Jangan aset digadaikan terus buat bayar utang

Jakarta (ANTARA) - Komisi VII DPR mencecar persoalan pembayaran utang yang dilakukan oleh holding pertambangan MIND ID terhadap divestasi PT Freeport Indonesia.

"Anda duduk di kursi itu untuk menyelesaikan hutang perusahaan, bukannya malah nyari utang lain untuk membayar utang. Itu namanya menambah persoalan,” kata Muhammad Nasir salah satu anggota Komisi VII saar RDP di DPR, Jakarta, Selasa.

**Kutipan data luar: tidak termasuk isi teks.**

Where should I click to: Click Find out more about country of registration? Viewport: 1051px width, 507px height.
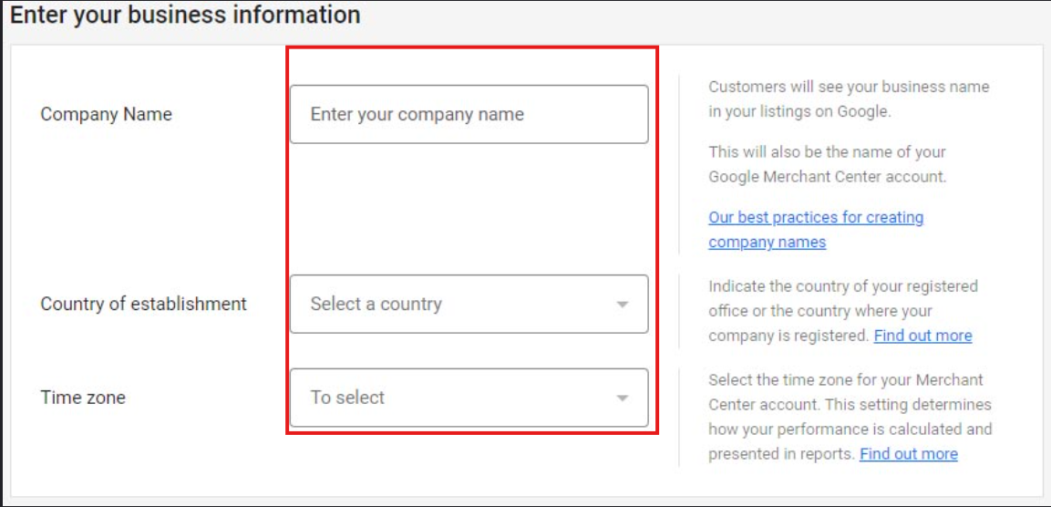pyautogui.click(x=922, y=336)
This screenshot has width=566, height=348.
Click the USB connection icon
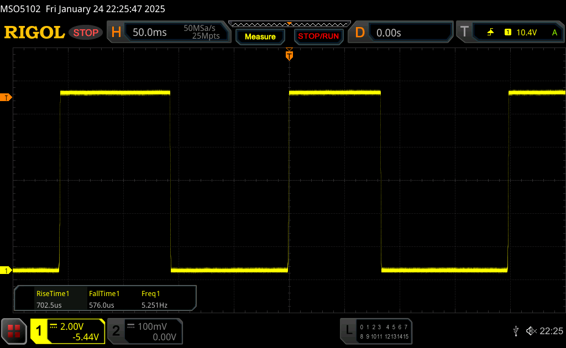pyautogui.click(x=516, y=331)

Lebih lanjut, Nasir mempertanyakan mengenai kesanggupan MIND ID dalam membayar utang yang telah diterbitkan, bahkan tanpa adanya sistem gadai aset.

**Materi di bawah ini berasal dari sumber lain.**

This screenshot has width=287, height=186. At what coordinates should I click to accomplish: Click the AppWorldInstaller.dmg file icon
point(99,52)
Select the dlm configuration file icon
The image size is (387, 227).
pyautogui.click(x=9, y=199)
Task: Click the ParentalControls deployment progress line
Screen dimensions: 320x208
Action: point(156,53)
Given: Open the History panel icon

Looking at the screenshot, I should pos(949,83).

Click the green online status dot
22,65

“Jangan aset kita digadaikan terus buat bayar utang,” kata Nasir.

Senada dengan Nasir, Wakil Ketua Komisi VII Alex Noerdin juga meminta penjelasan mengenai sistem pembayaran utang atas divestasi Freeport.

“Ini persoalan lama, dan memang ini akan menjadi pembahasan dalam RDP ini,” kata Alex Noerdin.

Menanggapi hal tersebut, Direktur Utama MIND ID, Orias Petrus Moeda mengatakan bahwa MIND ID optimis untuk dapat bisa membayarkan utang yang telah diterbitkan.

“Makanya kami membayarkan utangnya setengah pada tahun ini. Selain itu juga memundurkan jatuh tempo,” katanya.

Selain itu, ia juga menegaskan bahwa tidak ada aset yang digadaikan dalam proses peminjaman uang tersebut, menurutnya semuanya atas kesepakatan global bond.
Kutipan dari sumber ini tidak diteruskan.